S&P rating agency affirmed Poland's credit rating
10.05.2026
- On 8 May 2026 rating agency S&P announced a decision about keeping Poland’s credit rating unchanged at the level of A-/A-2 for long and short term liabilities, respectively, in foreign currency, and A/A-1 for long and short term liabilities, respectively, in local currency.
- Rating’s outlook is stable.
Due to S&P Poland’s economy continues to grow steadily, supported by strong EU-funded investments and resilient domestic demand, with GDP expected to increase by 3.3% in 2026 and 2.9% in 2027. Despite external risks, including geopolitical tensions and weaker demand from the eurozone, the country has maintained one of the fastest per capita GDP growth rates among developed economies. Inflation risks remain elevated due to potentially higher global energy prices linked to conflicts in the Middle East, which could also slow economic growth if the situation worsens. At the same time, Poland’s public finances are under pressure, as net government debt is projected to approach 70% of GDP by 2029, driven by high defense and social spending. Fiscal deficits have widened significantly, reaching 7.3% of GDP in 2025, and are expected to remain high over the next two years. Poland's recent resilience to external pressures reflects the high savings rate, a diversified economy, flexible labor and product markets, educated workforce, and access to ample nondebt- creating external funding.

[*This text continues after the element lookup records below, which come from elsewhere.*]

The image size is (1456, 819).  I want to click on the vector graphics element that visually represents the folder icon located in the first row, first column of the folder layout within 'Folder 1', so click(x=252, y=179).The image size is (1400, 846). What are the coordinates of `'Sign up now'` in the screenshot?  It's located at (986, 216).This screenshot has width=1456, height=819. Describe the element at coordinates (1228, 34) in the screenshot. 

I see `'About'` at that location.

S&P emphasizes that the polarized political landscape and upcoming 2027 parliamentary elections will continue to hamper effective fiscal and institutional policymaking.
Rating prospects
According to the agency, The ratings could improve if the government successfully reduced large fiscal deficits and stabilized the growth of public debt. Continued progress in institutional reforms, responsible fiscal management, and maintaining strong inflows of EU funds and foreign direct investment could also support a higher rating.
On the other hand, the ratings could be downgraded if Poland’s medium-term economic growth weakened considerably due to growing macroeconomic imbalances or stronger external shocks linked to geopolitical tensions. A further escalation of the Russia-Ukraine war could also negatively affect public finances, slow economic growth, and increase security-related risks for the country.